Upon reaching the line that contains "Instruction: Open the Pesquisar por dropdown" in the records below, begin repeating every line exactly through the last one, skipping pictures.

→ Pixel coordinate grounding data
--- --- ---

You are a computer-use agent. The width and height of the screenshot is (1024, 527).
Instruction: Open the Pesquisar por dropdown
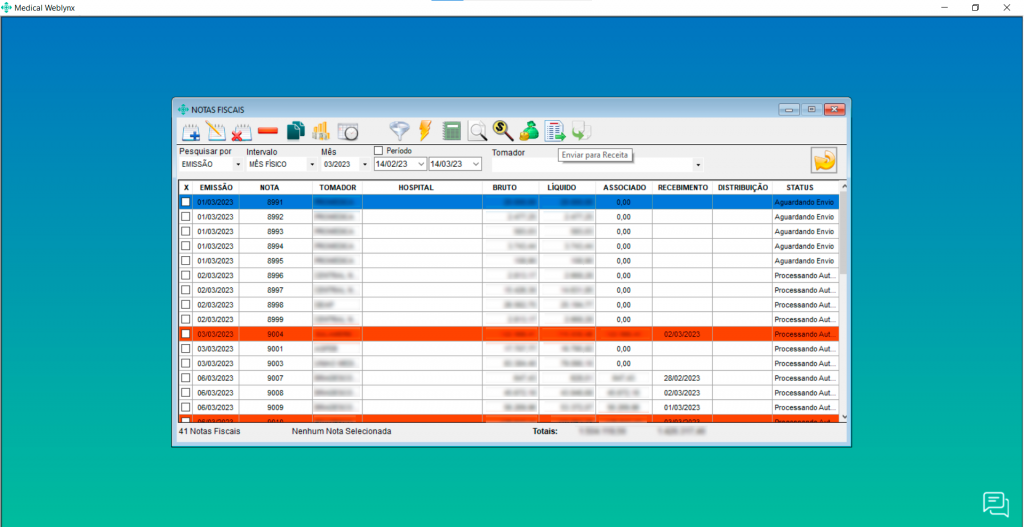tap(238, 164)
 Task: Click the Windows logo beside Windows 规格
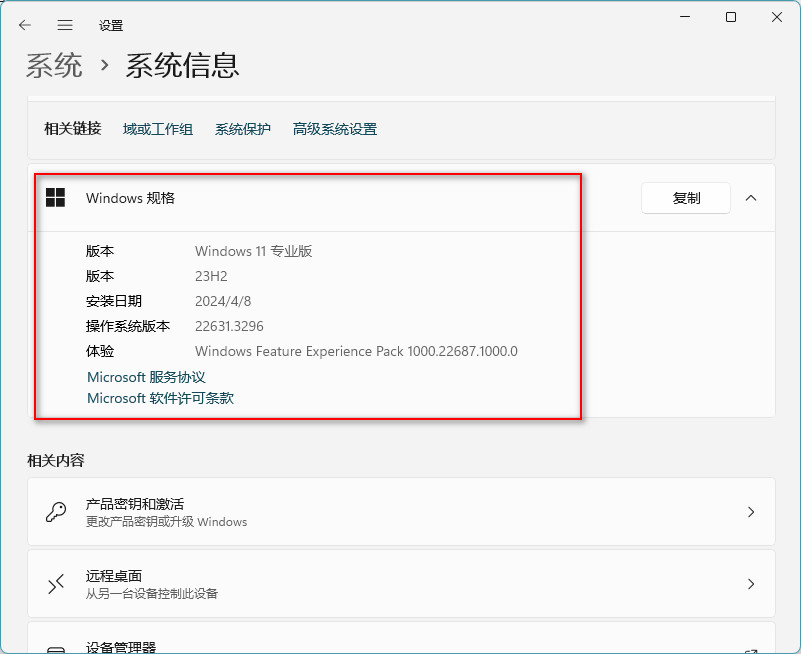pyautogui.click(x=56, y=198)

--- --- ---

→ Exercise response
Instruction: Open the Pesquisar por dropdown
tap(238, 164)
 Task: Click the Windows logo beside Windows 规格
pyautogui.click(x=56, y=198)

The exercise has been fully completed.